→ Provided passage
###

Indicating that you have done extra features: If you complete any extra features, then in the comment heading on the top of your program, please list all extra features that you worked on and where in the code they can be found (what functions, lines, etc. so that the grader can easily identify this code).

Submitting a program with extra features: Since we use automated testing for part of our grading process, it is important that you submit a program that conforms to the preceding spec, even if you want to do extra features. If your feature(s) cause your program to change the output that it produces in such a way that it no longer matches the expected sample output test cases provided, you should submit two versions of your program file: a first one with the standard file name with no extra features added (or with all necessary features disabled or commented out), and a second one whose file name has the suffix -extra.cpp with the extra features enabled. Please distinguish them by explaining which is which in the comment header. Our submission system saves every submission you make, so if you make more than one we will be able to view them all; your previously submitted files will not be lost or overwritten.

Frequently Asked Questions (FAQ)

Q: I'm getting an error in my GrammarSolver project when running that "Your project's properties (from your .pro file) are too old". What should I do?: A: This is an issue that has been fixed in the current version of the starter code. To fix it in a project you already have, download this new .Pro file and put it in your GrammarSolver project instead, and re-import your GrammarSolver project (delete the debug folder and .pro.user file).
Q: I'd like to write a helper function and declare a prototype for it, but am I allowed to modify the .h file to do so?: A: Function prototypes don't have to go in a .h file. Declare them near the top of your .cpp file and it will work fine.
Q: What does it mean if my program "unexpectedly finishes"?: A: It probably means that you have infinite recursion, which usually comes when you have not set a proper base case, or when your recursive calls don't pass the right parameters between each other. Try running your program in Debug Mode (F5) and viewing the call stack trace when it crashes to see what line it is on when it crashed.
Q: The spec says that I need to throw an exception in certain cases. But it looks like the provided main program never goes into those cases; it checks for that case before ever calling my function. Doesn't that mean the exception is useless? Do I actually have to do the exception part?: A: The exception is not useless, and yes you do need to do it. Understand that your code might be used by other client code other than that which was provided. You have to ensure that your function is robust no matter what parameter values are passed to it. Please follow the spec and throw the exceptions in the cases specified.

###

→ Goal A
Recast the paragraph of the assignment notes that begins "Submitting a program with extra features" as a short bulleted list that keeps its main facts.
→ Goal B
List every file name ending or suffix mentioned in the assignment notes.
→ Goal C
In the assignment notes, return everything from "Q: I'd like" down to "will work fine.", word for word.
The material after this point has no connection to the assignment notes.

###

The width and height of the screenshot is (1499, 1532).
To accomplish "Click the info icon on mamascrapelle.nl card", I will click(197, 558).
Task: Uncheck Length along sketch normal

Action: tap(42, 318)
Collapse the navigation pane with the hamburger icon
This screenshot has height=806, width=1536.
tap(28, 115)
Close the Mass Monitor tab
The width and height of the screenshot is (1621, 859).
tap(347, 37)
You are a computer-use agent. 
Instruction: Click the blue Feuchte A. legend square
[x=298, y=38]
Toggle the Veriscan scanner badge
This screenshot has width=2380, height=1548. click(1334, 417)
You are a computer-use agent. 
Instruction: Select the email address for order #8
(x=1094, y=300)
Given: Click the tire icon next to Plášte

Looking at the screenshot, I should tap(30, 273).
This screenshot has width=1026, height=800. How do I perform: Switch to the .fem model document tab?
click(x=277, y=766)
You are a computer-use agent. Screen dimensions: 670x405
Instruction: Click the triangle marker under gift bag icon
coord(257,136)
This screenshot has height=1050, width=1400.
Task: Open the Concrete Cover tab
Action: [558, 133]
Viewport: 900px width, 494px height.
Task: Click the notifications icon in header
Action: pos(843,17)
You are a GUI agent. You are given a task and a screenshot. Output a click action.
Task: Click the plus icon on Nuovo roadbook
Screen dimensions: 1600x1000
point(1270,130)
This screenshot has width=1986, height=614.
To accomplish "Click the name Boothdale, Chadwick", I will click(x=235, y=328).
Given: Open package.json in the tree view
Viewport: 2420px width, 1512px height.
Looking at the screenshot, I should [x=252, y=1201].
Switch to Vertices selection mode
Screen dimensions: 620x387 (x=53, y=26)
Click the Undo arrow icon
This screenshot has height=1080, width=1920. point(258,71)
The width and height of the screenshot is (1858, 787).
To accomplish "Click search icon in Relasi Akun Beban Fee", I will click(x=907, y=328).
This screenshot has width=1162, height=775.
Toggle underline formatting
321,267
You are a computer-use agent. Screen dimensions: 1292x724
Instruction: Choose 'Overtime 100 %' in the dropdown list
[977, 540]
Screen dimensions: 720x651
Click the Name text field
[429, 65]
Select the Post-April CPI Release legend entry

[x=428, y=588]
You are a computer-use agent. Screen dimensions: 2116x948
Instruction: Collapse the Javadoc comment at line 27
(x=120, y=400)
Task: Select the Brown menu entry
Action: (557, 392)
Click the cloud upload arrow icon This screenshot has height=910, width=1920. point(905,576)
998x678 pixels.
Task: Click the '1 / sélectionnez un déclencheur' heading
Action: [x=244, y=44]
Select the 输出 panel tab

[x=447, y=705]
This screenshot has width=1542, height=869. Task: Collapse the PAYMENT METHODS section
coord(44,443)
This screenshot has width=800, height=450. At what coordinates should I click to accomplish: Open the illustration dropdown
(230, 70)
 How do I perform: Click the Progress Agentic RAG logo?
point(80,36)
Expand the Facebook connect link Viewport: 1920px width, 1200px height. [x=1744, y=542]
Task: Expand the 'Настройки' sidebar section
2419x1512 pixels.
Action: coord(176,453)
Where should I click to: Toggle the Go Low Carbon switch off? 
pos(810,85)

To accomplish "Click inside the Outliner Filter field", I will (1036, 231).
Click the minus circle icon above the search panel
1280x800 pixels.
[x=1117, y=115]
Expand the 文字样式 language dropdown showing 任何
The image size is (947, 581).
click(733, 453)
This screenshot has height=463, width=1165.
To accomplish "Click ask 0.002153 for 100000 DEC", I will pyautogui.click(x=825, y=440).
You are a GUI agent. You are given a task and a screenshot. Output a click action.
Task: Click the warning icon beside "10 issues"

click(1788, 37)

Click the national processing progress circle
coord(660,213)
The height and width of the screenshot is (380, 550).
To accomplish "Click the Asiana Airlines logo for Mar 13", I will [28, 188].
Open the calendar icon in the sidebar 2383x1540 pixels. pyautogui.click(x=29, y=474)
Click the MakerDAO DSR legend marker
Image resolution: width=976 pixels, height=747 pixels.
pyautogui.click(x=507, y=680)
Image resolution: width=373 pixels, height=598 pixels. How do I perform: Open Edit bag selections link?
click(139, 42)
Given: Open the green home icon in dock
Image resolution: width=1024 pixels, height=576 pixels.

###

→ Final result A
- Automated testing is used for part of the grading, so the submitted program must conform to the spec even if it has extra features.
- If extra features change the output so that it no longer matches the expected sample output, submit two versions of the program file:
  - one with the standard file name and no extra features (or with them disabled or commented out)
  - one whose file name has the suffix -extra.cpp, with the extra features enabled
- Explain which file is which in the comment header.
- The submission system saves every submission, so earlier files are neither lost nor overwritten.

→ Final result B
- .pro
- .pro.user
- .h
- .cpp
- -extra.cpp

→ Final result C
Q: I'd like to write a helper function and declare a prototype for it, but am I allowed to modify the .h file to do so?: A: Function prototypes don't have to go in a .h file. Declare them near the top of your .cpp file and it will work fine.